Вирджиния Вулф - Годы
Но в Англии, на севере, было холодно. Китти, леди Лассуэйд, сидя на террасе рядом с мужем и его спаниелем, потеплее закутала плечи в плащ. Она смотрела на вершину холма, где в качестве ориентира для кораблей торчал монумент в форме колпака, воздвигнутый старым графом. Лес был окутан дымкой. Рядом, на террасе, каменные женщины держали в руках вазы с алыми цветами. Прозрачный голубоватый дым стелился над пламенеющими георгинами, которые росли на длинных клумбах, спускавшихся к реке.
— Траву жгут, — сказала Китти.
Раздался легкий стук в окно, и на террасу, спотыкаясь, вышел ее маленький сын в розовом костюмчике, с пятнистой лошадкой в руках.
В Девоншире, где круглые красные холмы и долины с крутыми склонами вбирали в себя морской воздух, кроны деревьев еще были густыми — слишком густыми, как сказал за завтраком Хью Гиббс. Слишком густыми для охоты, сказал он, и Милли, его жена, отпустила его на собрание охотников. С корзиной на руке она пошла по ухоженной дорожке из неровных плоских камней, вразвалку, как женщина, ждущая ребенка. Над стеной сада висели желтые груши, такие налитые, что они приподнимали листья. Но до груш уже добрались осы: кожура была изъедена. Сорвав плод, Милли остановилась. «Пух, пух, пух!» — донеслось из дальнего леса. Кто-то стрелял.
Дым пеленой висел над шпилями и куполами университетских городов. Здесь его источала пасть горгульи, там он цеплялся за облезлые желтые стены. Эдвард, быстрым шагом совершавший свой моцион, примечал запахи, звуки и цвета, делая вывод, что впечатления от реальности очень сложны и мало кто из поэтов умеет выразить их вполне. Однако должна быть, думал он, какая-то греческая или латинская строка, передающая контраст… — но тут ему повстречалась миссис Лэйзом, и он приподнял фуражку.

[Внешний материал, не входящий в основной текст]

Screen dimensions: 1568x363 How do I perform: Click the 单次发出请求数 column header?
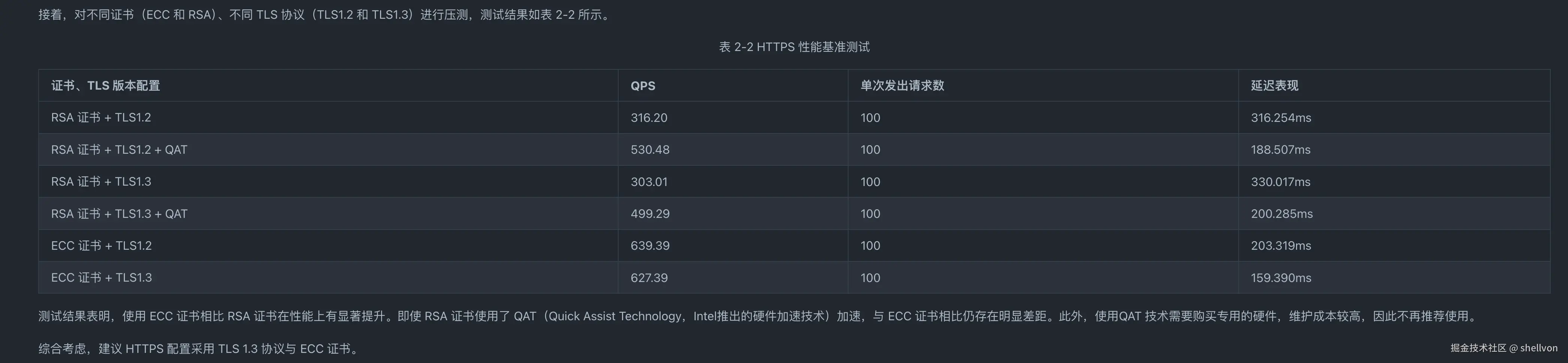902,86
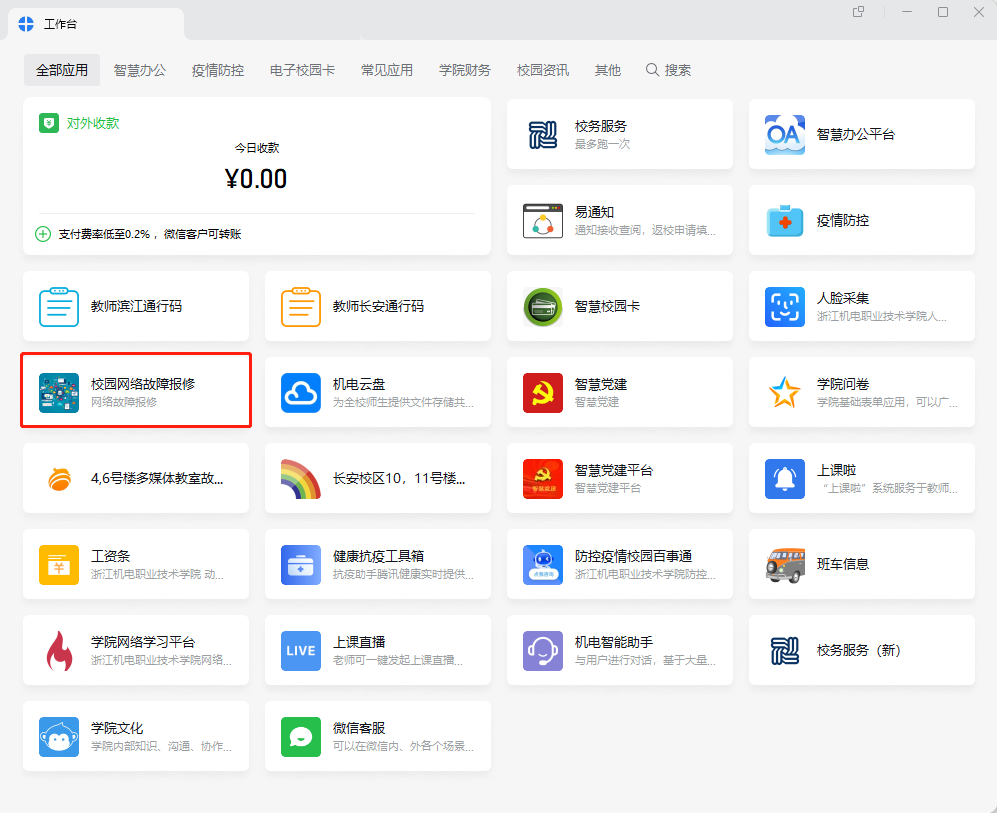Launch 智慧办公平台 via its OA icon
Viewport: 997px width, 813px height.
click(785, 134)
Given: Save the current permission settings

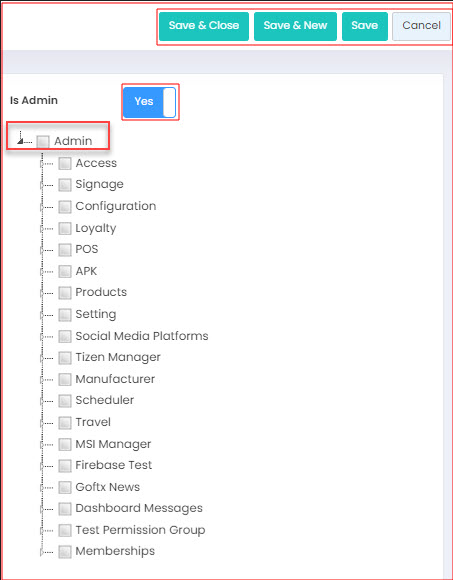Looking at the screenshot, I should [365, 26].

У Дома правосудия сухие листья угловато лежали на каменных плитах мостовой. По дороге в свою адвокатскую контору Моррис, вспоминая детство, шаркал в листьях ногами, и они разлетались по сторонам и ссыпались в канавы. А в Кенсингтон-Гарденз по ним почти никто не ходил, только дети, с хрустом давя каштаны и желуди, бегали среди деревьев, подхватывали охапки листьев и мчались дальше сквозь туман по аллеям, гоня вперед свои обручи.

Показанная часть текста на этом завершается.